Leasehold shake-up on the horizon

Ground rents for residential properties on long leases in England and Wales will soon be abolished, with further reform to follow. This first step in the government’s plan to reform leasehold law affects new leases. However, many homeowners will benefit immediately following a commitment made by two big players in the leasehold sector.

Government reforms

The Leasehold Reform (Ground Rent) Bill currently passing through parliament will remove ground rents for residential leasehold properties with leases of more than 21 years.

The next step, if the Government follows through with its intentions, will be to give leaseholders the right to extend a lease to a maximum term of 990 years, with no ground rent payable. This term is more than 10 times the current standard 90-year extension.
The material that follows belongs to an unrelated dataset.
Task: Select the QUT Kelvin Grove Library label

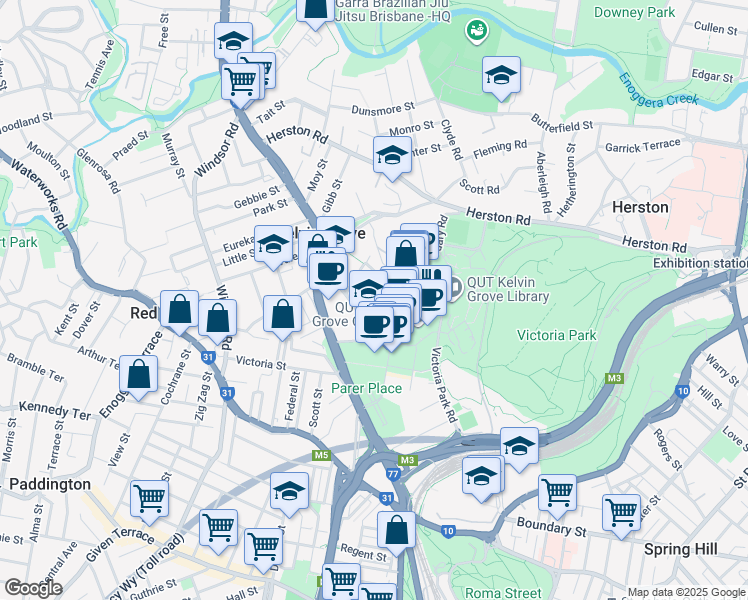Action: click(508, 289)
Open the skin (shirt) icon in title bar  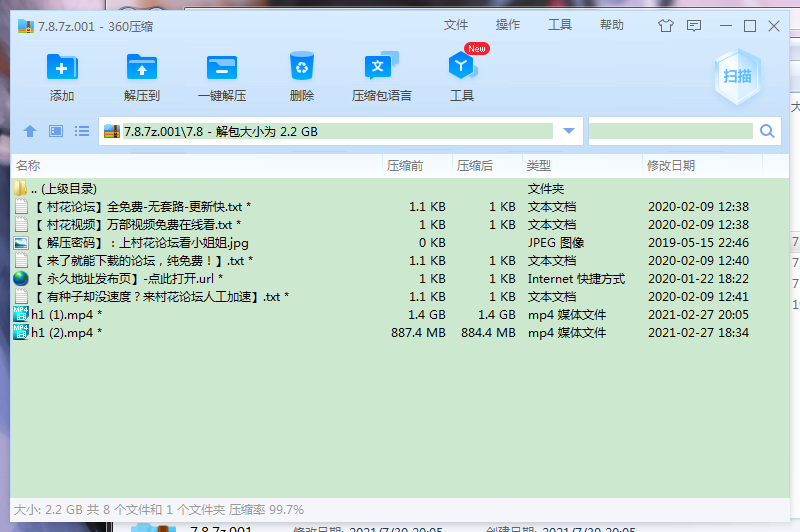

An online calculator will be introduced to make it simpler for leaseholders to find out how much it will cost them to extend.

Persimmon and Aviva

The Competition and Markets Authority (CMA) has been investigating the leasehold sector, with doubling ground rent clauses of particular concern. Also, many homes that should ordinarily be sold as freehold have been mis-sold as leasehold. Crucial changes have recently been agreed by housebuilder Persimmon and insurance company Aviva (which buys leaseholds from housebuilders), including:

  • Aviva will remove leasehold clauses that double ground rent every 10 to 15 years, with leaseholders refunded for past increases.
  • Persimmon will grant leaseholders the chance to acquire the freehold of their property at a concessionary price (capped at £2,000), and refund homeowners who have already bought their freehold at a higher price.

As yet there is no date for the implementation of the new leasehold rules. The CMA is continuing its investigations into several other housebuilders and investors in freeholds. The Leasehold Reform (Ground Rent) Bill doesn’t help existing leaseholders, but the hope is that that the recent move by Persimmon and Aviva will send a clear signal without the need for costly court cases.